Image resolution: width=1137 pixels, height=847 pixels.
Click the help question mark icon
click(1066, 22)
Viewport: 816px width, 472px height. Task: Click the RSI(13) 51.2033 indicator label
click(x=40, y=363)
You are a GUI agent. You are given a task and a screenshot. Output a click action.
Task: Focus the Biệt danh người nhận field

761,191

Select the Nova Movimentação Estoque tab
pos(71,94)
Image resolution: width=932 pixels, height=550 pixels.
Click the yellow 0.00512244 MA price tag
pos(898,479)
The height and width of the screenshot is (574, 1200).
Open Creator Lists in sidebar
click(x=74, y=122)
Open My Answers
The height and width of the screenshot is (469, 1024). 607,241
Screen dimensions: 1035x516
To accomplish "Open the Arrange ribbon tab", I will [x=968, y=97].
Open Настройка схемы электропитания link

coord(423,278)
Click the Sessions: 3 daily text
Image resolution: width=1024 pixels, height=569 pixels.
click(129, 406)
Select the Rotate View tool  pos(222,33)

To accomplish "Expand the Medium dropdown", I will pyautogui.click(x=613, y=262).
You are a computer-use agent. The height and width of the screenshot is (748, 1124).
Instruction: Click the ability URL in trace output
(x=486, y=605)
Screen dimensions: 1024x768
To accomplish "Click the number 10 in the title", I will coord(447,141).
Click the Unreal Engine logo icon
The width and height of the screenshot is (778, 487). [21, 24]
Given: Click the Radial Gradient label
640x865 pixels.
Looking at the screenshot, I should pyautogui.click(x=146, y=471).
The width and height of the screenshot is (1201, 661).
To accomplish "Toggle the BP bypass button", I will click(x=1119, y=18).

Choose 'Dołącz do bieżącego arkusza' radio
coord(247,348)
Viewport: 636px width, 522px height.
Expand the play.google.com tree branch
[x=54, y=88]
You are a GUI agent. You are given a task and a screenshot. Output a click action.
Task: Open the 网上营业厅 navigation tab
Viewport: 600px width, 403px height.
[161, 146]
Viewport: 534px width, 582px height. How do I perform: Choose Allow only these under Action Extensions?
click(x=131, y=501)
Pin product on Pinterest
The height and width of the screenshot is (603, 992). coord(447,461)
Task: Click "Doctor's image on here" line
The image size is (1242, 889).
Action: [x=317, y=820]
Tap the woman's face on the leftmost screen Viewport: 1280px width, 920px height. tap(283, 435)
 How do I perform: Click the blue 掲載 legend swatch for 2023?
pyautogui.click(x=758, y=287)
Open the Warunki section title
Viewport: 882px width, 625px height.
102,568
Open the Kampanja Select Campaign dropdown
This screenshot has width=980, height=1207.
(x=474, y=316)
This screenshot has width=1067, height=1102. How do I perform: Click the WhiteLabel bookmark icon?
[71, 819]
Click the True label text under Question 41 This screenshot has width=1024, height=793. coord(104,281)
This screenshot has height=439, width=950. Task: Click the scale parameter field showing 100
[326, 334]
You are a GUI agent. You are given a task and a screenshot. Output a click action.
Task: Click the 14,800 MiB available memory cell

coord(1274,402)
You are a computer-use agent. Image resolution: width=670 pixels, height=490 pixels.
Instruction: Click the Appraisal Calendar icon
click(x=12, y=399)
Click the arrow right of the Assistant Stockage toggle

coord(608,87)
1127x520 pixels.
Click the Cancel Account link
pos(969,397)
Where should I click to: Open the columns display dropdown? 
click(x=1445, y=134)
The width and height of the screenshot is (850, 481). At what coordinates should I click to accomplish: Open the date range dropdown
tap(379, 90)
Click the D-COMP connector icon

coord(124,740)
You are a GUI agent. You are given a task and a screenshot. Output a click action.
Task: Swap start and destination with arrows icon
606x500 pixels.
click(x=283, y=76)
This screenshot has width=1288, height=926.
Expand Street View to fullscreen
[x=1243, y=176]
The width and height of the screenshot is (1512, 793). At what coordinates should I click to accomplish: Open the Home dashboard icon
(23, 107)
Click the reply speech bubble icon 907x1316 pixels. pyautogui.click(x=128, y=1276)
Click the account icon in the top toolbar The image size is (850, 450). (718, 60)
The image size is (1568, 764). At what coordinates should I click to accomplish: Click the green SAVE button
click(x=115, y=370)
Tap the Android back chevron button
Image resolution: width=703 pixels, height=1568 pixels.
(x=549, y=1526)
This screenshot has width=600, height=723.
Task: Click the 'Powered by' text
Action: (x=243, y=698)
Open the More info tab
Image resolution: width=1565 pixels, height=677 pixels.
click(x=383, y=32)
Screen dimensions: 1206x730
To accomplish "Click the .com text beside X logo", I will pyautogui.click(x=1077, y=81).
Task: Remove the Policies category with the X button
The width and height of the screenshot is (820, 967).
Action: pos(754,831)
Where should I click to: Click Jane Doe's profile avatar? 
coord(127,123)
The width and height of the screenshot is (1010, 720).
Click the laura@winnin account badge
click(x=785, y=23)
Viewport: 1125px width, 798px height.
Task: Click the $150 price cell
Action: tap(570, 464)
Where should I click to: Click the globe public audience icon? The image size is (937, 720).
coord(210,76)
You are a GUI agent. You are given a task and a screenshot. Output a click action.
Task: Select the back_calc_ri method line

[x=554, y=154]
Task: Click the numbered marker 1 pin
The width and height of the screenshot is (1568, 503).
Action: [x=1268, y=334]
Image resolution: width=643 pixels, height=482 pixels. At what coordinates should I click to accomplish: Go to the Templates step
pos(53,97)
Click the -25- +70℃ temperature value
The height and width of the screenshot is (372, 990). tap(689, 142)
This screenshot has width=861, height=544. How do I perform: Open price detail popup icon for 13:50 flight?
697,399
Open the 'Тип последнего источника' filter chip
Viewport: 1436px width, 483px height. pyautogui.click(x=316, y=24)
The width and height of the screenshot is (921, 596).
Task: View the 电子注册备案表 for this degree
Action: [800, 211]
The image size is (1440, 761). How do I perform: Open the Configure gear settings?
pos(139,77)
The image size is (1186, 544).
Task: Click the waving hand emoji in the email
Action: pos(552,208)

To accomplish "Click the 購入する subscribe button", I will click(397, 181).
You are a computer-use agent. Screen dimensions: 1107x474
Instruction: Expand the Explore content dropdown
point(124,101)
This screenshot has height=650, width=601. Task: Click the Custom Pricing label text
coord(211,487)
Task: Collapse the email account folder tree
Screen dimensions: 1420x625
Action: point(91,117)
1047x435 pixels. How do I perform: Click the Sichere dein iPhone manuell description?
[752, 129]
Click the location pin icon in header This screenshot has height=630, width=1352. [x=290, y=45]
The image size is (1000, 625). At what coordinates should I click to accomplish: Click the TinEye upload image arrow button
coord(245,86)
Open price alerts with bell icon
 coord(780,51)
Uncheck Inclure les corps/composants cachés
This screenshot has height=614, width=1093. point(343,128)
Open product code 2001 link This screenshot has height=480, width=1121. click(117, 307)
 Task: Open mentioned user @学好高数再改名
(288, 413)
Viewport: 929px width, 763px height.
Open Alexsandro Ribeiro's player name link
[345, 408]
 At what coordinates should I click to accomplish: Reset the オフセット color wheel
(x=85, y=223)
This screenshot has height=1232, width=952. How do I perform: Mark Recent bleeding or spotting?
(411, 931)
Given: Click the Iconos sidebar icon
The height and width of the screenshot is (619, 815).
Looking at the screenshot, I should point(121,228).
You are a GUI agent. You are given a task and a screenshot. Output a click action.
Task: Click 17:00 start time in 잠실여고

**********

Task objective
From the listing above, extract all records word for word.

Answer box
Image resolution: width=1137 pixels, height=847 pixels.
Click the help question mark icon
click(1066, 22)
Viewport: 816px width, 472px height. Task: Click the RSI(13) 51.2033 indicator label
click(x=40, y=363)
You are a GUI agent. You are given a task and a screenshot. Output a click action.
Task: Focus the Biệt danh người nhận field

761,191

Select the Nova Movimentação Estoque tab
pos(71,94)
Image resolution: width=932 pixels, height=550 pixels.
Click the yellow 0.00512244 MA price tag
pos(898,479)
The height and width of the screenshot is (574, 1200).
Open Creator Lists in sidebar
click(x=74, y=122)
Open My Answers
The height and width of the screenshot is (469, 1024). 607,241
Screen dimensions: 1035x516
To accomplish "Open the Arrange ribbon tab", I will [x=968, y=97].
Open Настройка схемы электропитания link

coord(423,278)
Click the Sessions: 3 daily text
Image resolution: width=1024 pixels, height=569 pixels.
click(129, 406)
Select the Rotate View tool  pos(222,33)

To accomplish "Expand the Medium dropdown", I will pyautogui.click(x=613, y=262).
You are a computer-use agent. The height and width of the screenshot is (748, 1124).
Instruction: Click the ability URL in trace output
(x=486, y=605)
Screen dimensions: 1024x768
To accomplish "Click the number 10 in the title", I will coord(447,141).
Click the Unreal Engine logo icon
The width and height of the screenshot is (778, 487). [21, 24]
Given: Click the Radial Gradient label
640x865 pixels.
Looking at the screenshot, I should pyautogui.click(x=146, y=471).
The width and height of the screenshot is (1201, 661).
To accomplish "Toggle the BP bypass button", I will click(x=1119, y=18).

Choose 'Dołącz do bieżącego arkusza' radio
coord(247,348)
Viewport: 636px width, 522px height.
Expand the play.google.com tree branch
[x=54, y=88]
You are a GUI agent. You are given a task and a screenshot. Output a click action.
Task: Open the 网上营业厅 navigation tab
Viewport: 600px width, 403px height.
[161, 146]
Viewport: 534px width, 582px height. How do I perform: Choose Allow only these under Action Extensions?
click(x=131, y=501)
Pin product on Pinterest
The height and width of the screenshot is (603, 992). coord(447,461)
Task: Click "Doctor's image on here" line
The image size is (1242, 889).
Action: [x=317, y=820]
Tap the woman's face on the leftmost screen Viewport: 1280px width, 920px height. tap(283, 435)
 How do I perform: Click the blue 掲載 legend swatch for 2023?
pyautogui.click(x=758, y=287)
Open the Warunki section title
Viewport: 882px width, 625px height.
102,568
Open the Kampanja Select Campaign dropdown
This screenshot has width=980, height=1207.
(x=474, y=316)
This screenshot has width=1067, height=1102. How do I perform: Click the WhiteLabel bookmark icon?
[71, 819]
Click the True label text under Question 41 This screenshot has width=1024, height=793. coord(104,281)
This screenshot has height=439, width=950. Task: Click the scale parameter field showing 100
[326, 334]
You are a GUI agent. You are given a task and a screenshot. Output a click action.
Task: Click the 14,800 MiB available memory cell

coord(1274,402)
You are a computer-use agent. Image resolution: width=670 pixels, height=490 pixels.
Instruction: Click the Appraisal Calendar icon
click(x=12, y=399)
Click the arrow right of the Assistant Stockage toggle

coord(608,87)
1127x520 pixels.
Click the Cancel Account link
pos(969,397)
Where should I click to: Open the columns display dropdown? 
click(x=1445, y=134)
The width and height of the screenshot is (850, 481). At what coordinates should I click to accomplish: Open the date range dropdown
tap(379, 90)
Click the D-COMP connector icon

coord(124,740)
You are a GUI agent. You are given a task and a screenshot. Output a click action.
Task: Swap start and destination with arrows icon
606x500 pixels.
click(x=283, y=76)
This screenshot has width=1288, height=926.
Expand Street View to fullscreen
[x=1243, y=176]
The width and height of the screenshot is (1512, 793). At what coordinates should I click to accomplish: Open the Home dashboard icon
(23, 107)
Click the reply speech bubble icon 907x1316 pixels. pyautogui.click(x=128, y=1276)
Click the account icon in the top toolbar The image size is (850, 450). (718, 60)
The image size is (1568, 764). At what coordinates should I click to accomplish: Click the green SAVE button
click(x=115, y=370)
Tap the Android back chevron button
Image resolution: width=703 pixels, height=1568 pixels.
(x=549, y=1526)
This screenshot has width=600, height=723.
Task: Click the 'Powered by' text
Action: (x=243, y=698)
Open the More info tab
Image resolution: width=1565 pixels, height=677 pixels.
click(x=383, y=32)
Screen dimensions: 1206x730
To accomplish "Click the .com text beside X logo", I will pyautogui.click(x=1077, y=81).
Task: Remove the Policies category with the X button
The width and height of the screenshot is (820, 967).
Action: pos(754,831)
Where should I click to: Click Jane Doe's profile avatar? 
coord(127,123)
The width and height of the screenshot is (1010, 720).
Click the laura@winnin account badge
click(x=785, y=23)
Viewport: 1125px width, 798px height.
Task: Click the $150 price cell
Action: tap(570, 464)
Where should I click to: Click the globe public audience icon? The image size is (937, 720).
coord(210,76)
You are a GUI agent. You are given a task and a screenshot. Output a click action.
Task: Select the back_calc_ri method line

[x=554, y=154]
Task: Click the numbered marker 1 pin
The width and height of the screenshot is (1568, 503).
Action: [x=1268, y=334]
Image resolution: width=643 pixels, height=482 pixels. At what coordinates should I click to accomplish: Go to the Templates step
pos(53,97)
Click the -25- +70℃ temperature value
The height and width of the screenshot is (372, 990). tap(689, 142)
This screenshot has width=861, height=544. How do I perform: Open price detail popup icon for 13:50 flight?
697,399
Open the 'Тип последнего источника' filter chip
Viewport: 1436px width, 483px height. pyautogui.click(x=316, y=24)
The width and height of the screenshot is (921, 596).
Task: View the 电子注册备案表 for this degree
Action: [800, 211]
The image size is (1440, 761). How do I perform: Open the Configure gear settings?
pos(139,77)
The image size is (1186, 544).
Task: Click the waving hand emoji in the email
Action: pos(552,208)

To accomplish "Click the 購入する subscribe button", I will click(397, 181).
You are a computer-use agent. Screen dimensions: 1107x474
Instruction: Expand the Explore content dropdown
point(124,101)
This screenshot has height=650, width=601. Task: Click the Custom Pricing label text
coord(211,487)
Task: Collapse the email account folder tree
Screen dimensions: 1420x625
Action: point(91,117)
1047x435 pixels. How do I perform: Click the Sichere dein iPhone manuell description?
[752, 129]
Click the location pin icon in header This screenshot has height=630, width=1352. [x=290, y=45]
The image size is (1000, 625). At what coordinates should I click to accomplish: Click the TinEye upload image arrow button
coord(245,86)
Open price alerts with bell icon
 coord(780,51)
Uncheck Inclure les corps/composants cachés
This screenshot has height=614, width=1093. point(343,128)
Open product code 2001 link This screenshot has height=480, width=1121. click(117, 307)
 Task: Open mentioned user @学好高数再改名
(288, 413)
Viewport: 929px width, 763px height.
Open Alexsandro Ribeiro's player name link
[345, 408]
 At what coordinates should I click to accomplish: Reset the オフセット color wheel
(x=85, y=223)
This screenshot has height=1232, width=952. How do I perform: Mark Recent bleeding or spotting?
(411, 931)
Given: Click the Iconos sidebar icon
The height and width of the screenshot is (619, 815).
Looking at the screenshot, I should point(121,228).
You are a GUI agent. You are given a task and a screenshot. Output a click action.
Task: Click 17:00 start time in 잠실여고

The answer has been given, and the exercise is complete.